Ces flux, parce qu’ils vont s’exprimer entre de nombreuses zones vont être d’autant plus nombreux, et, présenter des amplitudes importantes qui vont conduire à sélectionner l’information à représenter. L’enjeu est ici d’éclaircir leur image (réduire l’effet spaghetti) [1], ce qui suppose généralement de ne représenter que les plus importants, ceux qui sont jugés significatifs. Ces derniers vont ainsi focaliser l’attention sur certains pays d’origine (0) ou de destination (D) en fonction de considérations essentiellement géopolitiques. Le principal écueil est de ne pas autoriser une vision globale du phénomène migratoire qui soit indépendante des États. Si le cadre étatique, joue un rôle déterminant dans l’expression de certains flux en raison du rôle des frontières, il n’est pas toujours un cadre pertinent. D’après Vandermotten et al. (2017), les frontières nationales « (…) gomment les disparités intra étatiques et suggèrent que les ruptures suivent les frontières entre les États, qui seraient homogènes », ce qui bien entendu n’est pas le cas. Ne mobiliser que le cadre étatique est ainsi susceptible de fausser la représentation du monde en restreignant ces flux mondiaux dans un carcan.
Pour y remédier tout en restant au niveau mondial, il convient soit de changer de maillage territorial en utilisant, par exemple, une grille régulière, soit de changer de niveau d’observation, en agrégeant l’information à un « échelon pertinent » pour une vision mondiale du monde. Le plus simple consiste à cartographier ces flux migratoires à un « niveau régional », à les agréger pour mieux percevoir la logique d’ensemble de ces mobilités internationales à un niveau supra national ou bien infra national. De fait, les visions qui vont être mise en exergue sont celles qui s’exerce respectivement entre les régions ou au sein de ces régions.
La carte de Héran (2018)
Le niveau régional supra-national est d’ailleurs le point de vue adopté par François Héran, directeur de l’Institut Convergences migrations et Professeur élu au collège de France.
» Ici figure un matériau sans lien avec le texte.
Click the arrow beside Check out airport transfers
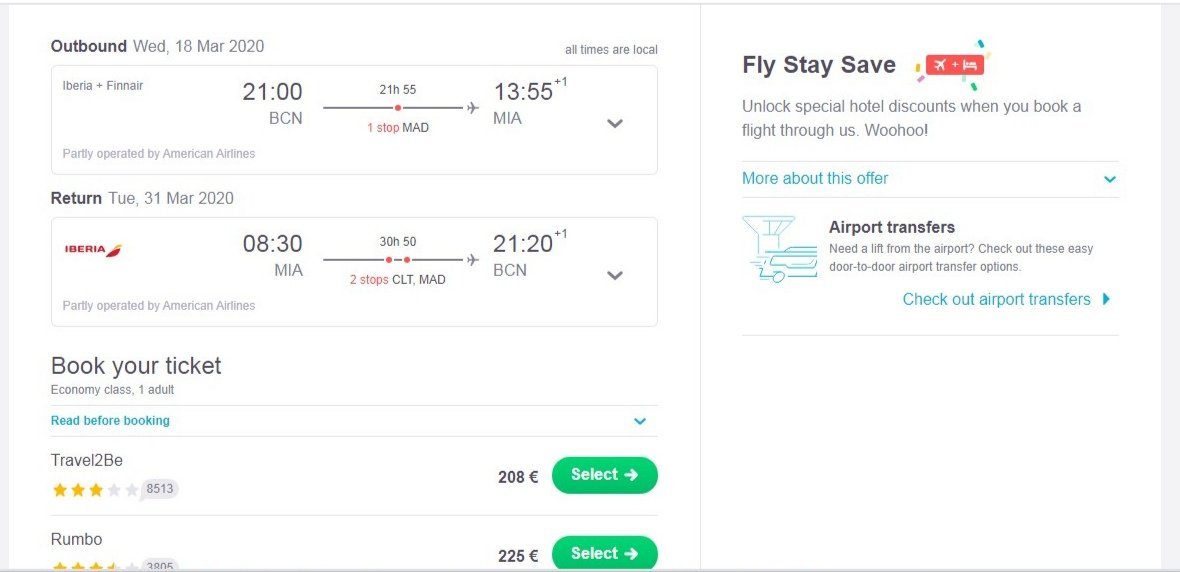Image resolution: width=1180 pixels, height=572 pixels. pos(1106,299)
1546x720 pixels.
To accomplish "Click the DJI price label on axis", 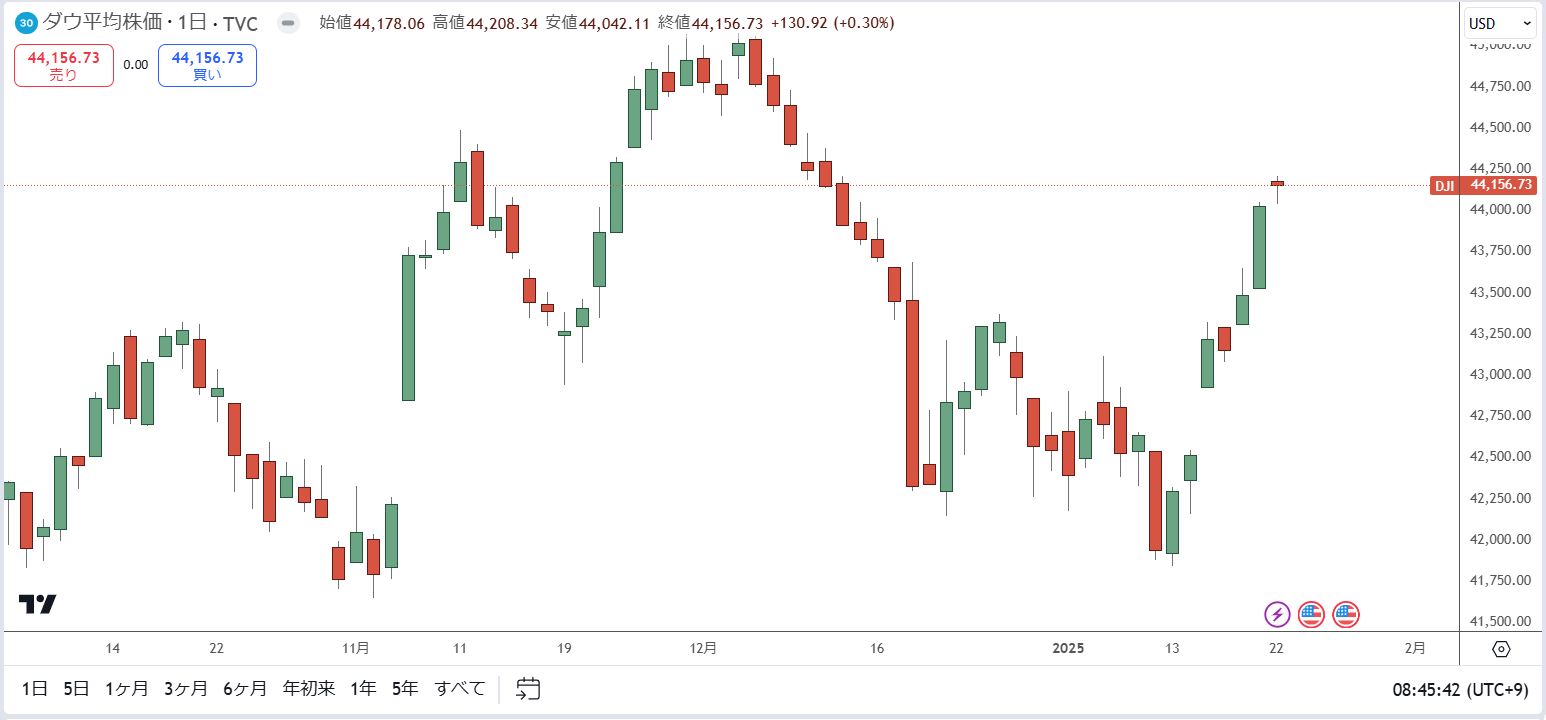I will coord(1484,185).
François Héran mobilise en effet souvent le niveau régional pour analyser les migrations mondiales, et, le graphisme pour illustrer ses analyses. Il présente notamment le graphique suivant lors de la Leçon inaugurale de la Chaire Migrations et sociétés, le 5 avril 2018 au collège de France. Une carte très intéressante sur le fond qui attira particulièrement notre attention.
Figure 1. La carte de Héran (2018)
Cette carte nous apparaît très importante, dans le contexte actuel. Cependant, parce qu’elle est peu élégante, elle ne contribue pas (de notre point de vue) à une communication efficace de l’information qu’elle véhicule, celle selon laquelle l’Afrique ne serait pas, dans l’ensemble, une partie prenante du système migratoire mondial.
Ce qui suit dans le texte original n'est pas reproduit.